'Salfram' Email Campaign Spreads Malware to Businesses
A recently uncovered malicious email campaign is delivering to businesses multiple types of malware, including a Trojan designed to steal banking credentials and other financial information, according to a research report from Cisco Talos.
The campaign uses a crypter that's designed to alter the malicious code to make it more difficult for security tools to detect. The threat actors behind this campaign are taking advantage of legitimate hosting platforms, such as Google Drive, to obscure malicious files designed to deliver malware to compromised devices.
The analysts called it Salfram. In this campaign all malware variants contained the same string value in the code which enabled the researchers to track the attacks.
The emails are used to deliver several types of malware, including Gozi ISFB, ZLoader, SmokeLoader, Oski, and AveMaria. It also includes Trojans designed to steal banking credentials.
The threat actors initially target organizations by leveraging the contact forms that are typically present on websites.
In their initial emails submitted via those forms, the threat actors raise concerns about copyright violations related to certain images posted on the victim organization's website. The attackers then embed a URL within this message and urge the targeted victim to click on it.
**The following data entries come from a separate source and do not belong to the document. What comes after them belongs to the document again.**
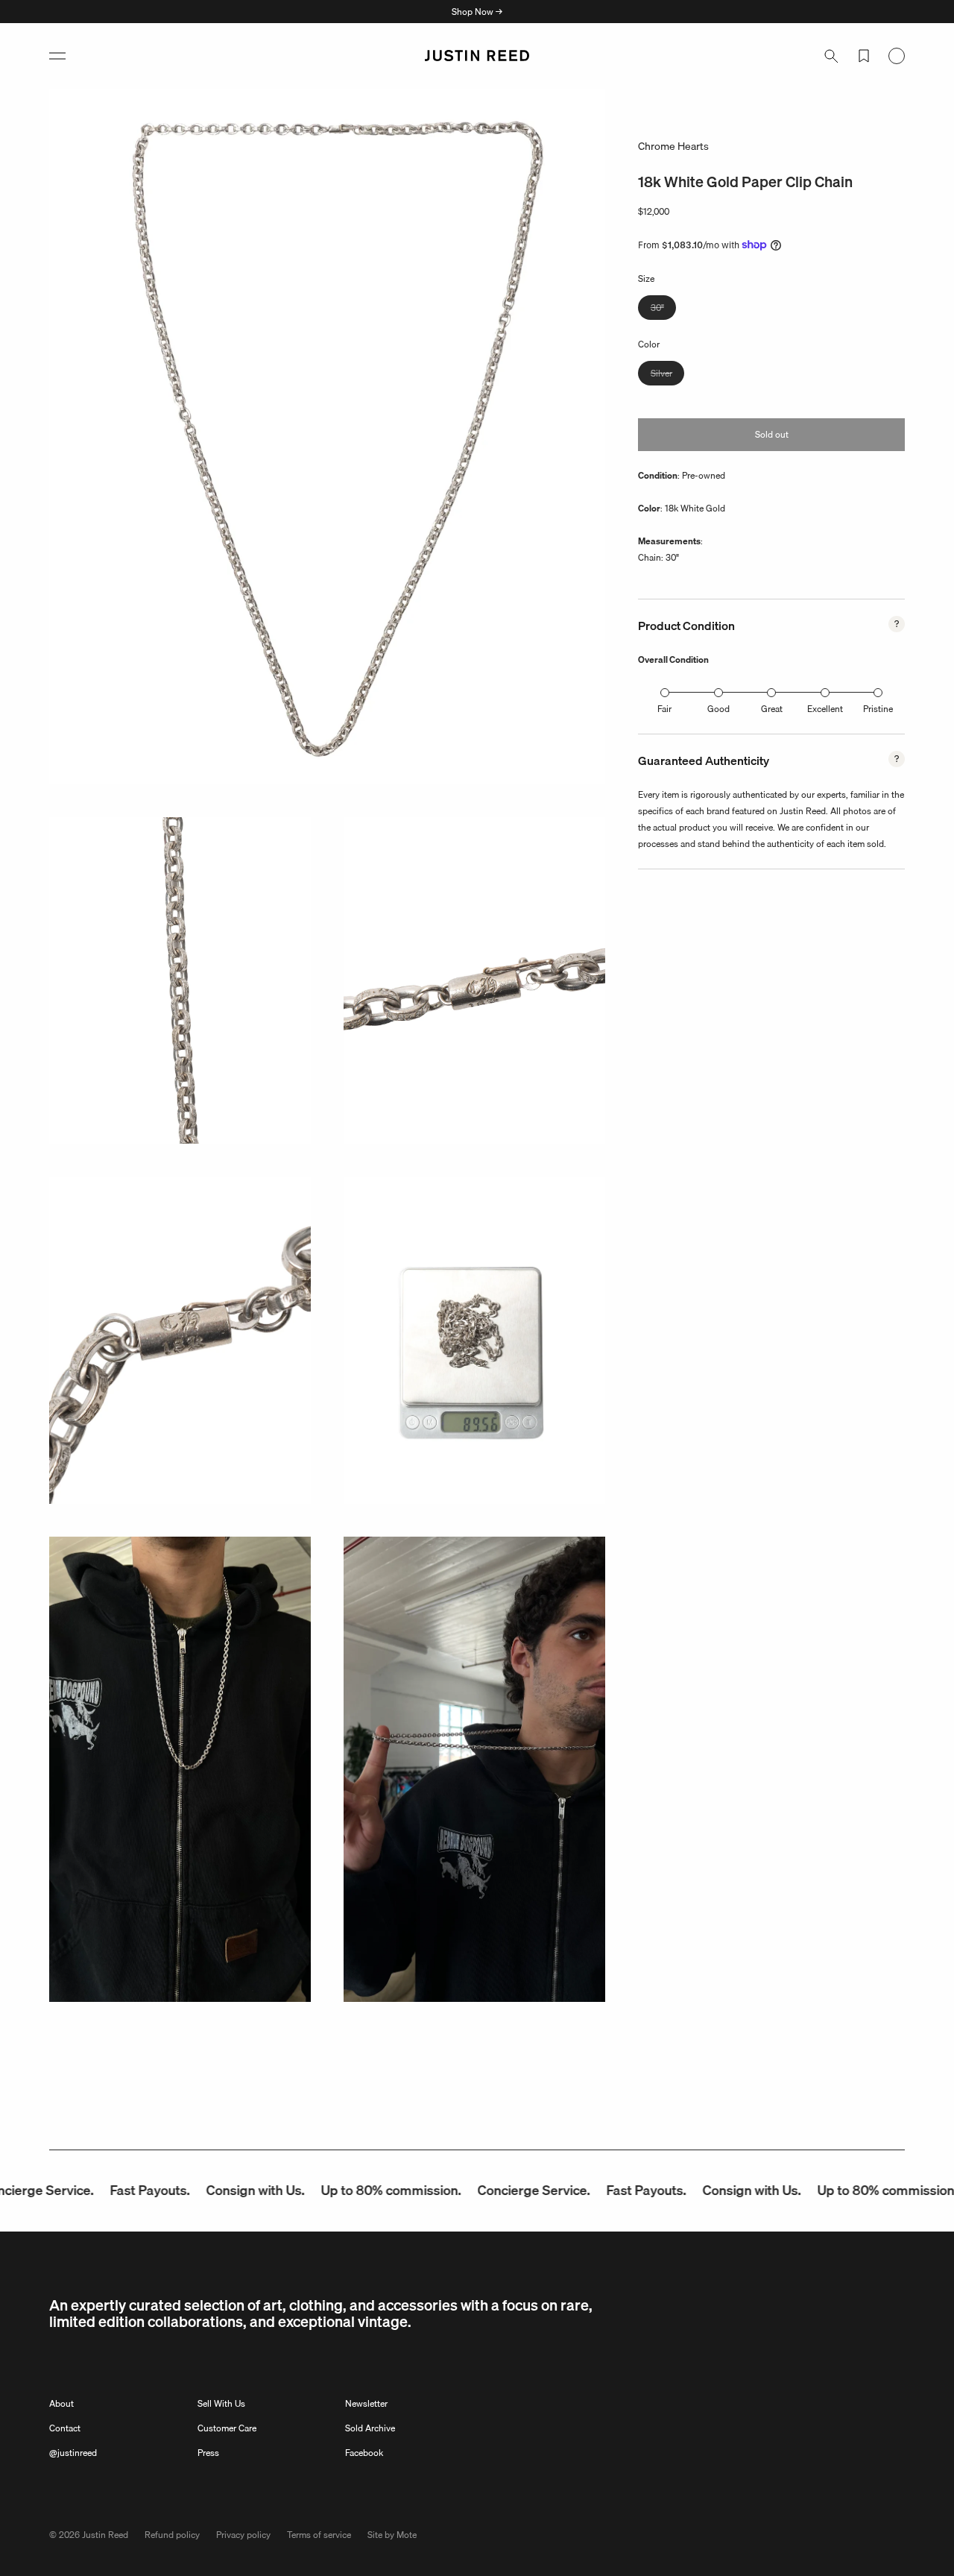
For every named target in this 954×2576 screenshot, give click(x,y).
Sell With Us (221, 2403)
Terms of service (319, 2535)
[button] (57, 56)
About (61, 2403)
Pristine (878, 709)
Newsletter (366, 2403)
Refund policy (172, 2535)
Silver (667, 375)
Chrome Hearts (673, 146)
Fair (664, 709)
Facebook (364, 2453)
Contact (64, 2428)
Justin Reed (105, 2535)
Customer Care (227, 2428)
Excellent (825, 709)
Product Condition (686, 625)
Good (718, 709)
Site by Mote (392, 2535)
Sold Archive (370, 2428)
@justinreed (73, 2453)
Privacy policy (243, 2535)
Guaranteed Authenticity (703, 760)
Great (772, 709)
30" (663, 309)
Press (208, 2453)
When the victim clicks this link, they are directed to a malicious Microsoft Word document that is hosted on Google Drive. When opened, this document enables macros that then download the malware to the compromised device.
The web platform that is used for hosting malicious content may provide another way for the attacker to evade various protections.
In this campaign, the types of malware vary, but it appears the threat actors always add the same crypter into the payload to help obfuscate the malicious content and make analysis more difficult.
The crypter used in these campaigns is undergoing active development and improvements to obfuscate the contents of malware payloads.
Attacks Using Malware
According to the report, in this campaign, ZLoader and Gozi ISFB malwares are the most widely distributed.
ZLoader, a descendant of Zeus banking malware, included in emails sent by various criminal groups that try to lure victims by using a variety of themes, including COVID-19 testing and pandemic-related scam prevention.
Gozi ISFB, also known as Ursnif and Dreambot, is designed to steal passwords and credentials from victims with a particular focus on the banking and financial sectors.
- It is highly recommended to not open any suspicious email, not to click on any links which is not trusted, or download any attachment from untrusted source.
- Use strong password for accounts, log out accounts after use and change passwords periodically.
- Never use public networks to access confidential accounts and data.
- Protect your device with good quality antivirus and network security firewall.
- Organizations are advised to provide training on phishing protection and detection to their employees.